Below are the entries. Transcribe exactly the lines from the one with "Task: Go to Pulpit in the top navigation" through the one with "Image resolution: width=839", ends included, and leave out all others.
Start of Block
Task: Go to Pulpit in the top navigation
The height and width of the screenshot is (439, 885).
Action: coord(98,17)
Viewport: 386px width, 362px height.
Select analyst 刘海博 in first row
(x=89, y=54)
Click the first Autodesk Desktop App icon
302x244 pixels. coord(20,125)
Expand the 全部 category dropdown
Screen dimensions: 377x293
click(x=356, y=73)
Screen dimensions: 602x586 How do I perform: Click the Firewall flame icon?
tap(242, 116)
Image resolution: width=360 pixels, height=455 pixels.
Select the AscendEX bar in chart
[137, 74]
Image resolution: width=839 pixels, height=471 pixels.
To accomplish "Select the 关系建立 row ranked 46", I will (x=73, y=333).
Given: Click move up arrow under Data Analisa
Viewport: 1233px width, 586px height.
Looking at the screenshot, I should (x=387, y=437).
End of Block
Start of Block
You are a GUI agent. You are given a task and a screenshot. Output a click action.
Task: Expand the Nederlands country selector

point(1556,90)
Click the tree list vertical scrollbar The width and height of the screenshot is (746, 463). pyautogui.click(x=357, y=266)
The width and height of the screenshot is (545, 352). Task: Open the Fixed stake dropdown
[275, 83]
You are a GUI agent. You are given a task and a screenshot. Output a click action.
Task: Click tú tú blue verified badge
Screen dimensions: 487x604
End of Block
→ **REPLY TO THE EXERCISE**
Task: Go to Pulpit in the top navigation
The height and width of the screenshot is (439, 885).
Action: coord(98,17)
Viewport: 386px width, 362px height.
Select analyst 刘海博 in first row
(x=89, y=54)
Click the first Autodesk Desktop App icon
302x244 pixels. coord(20,125)
Expand the 全部 category dropdown
Screen dimensions: 377x293
click(x=356, y=73)
Screen dimensions: 602x586 How do I perform: Click the Firewall flame icon?
tap(242, 116)
Image resolution: width=360 pixels, height=455 pixels.
Select the AscendEX bar in chart
[137, 74]
Image resolution: width=839 pixels, height=471 pixels.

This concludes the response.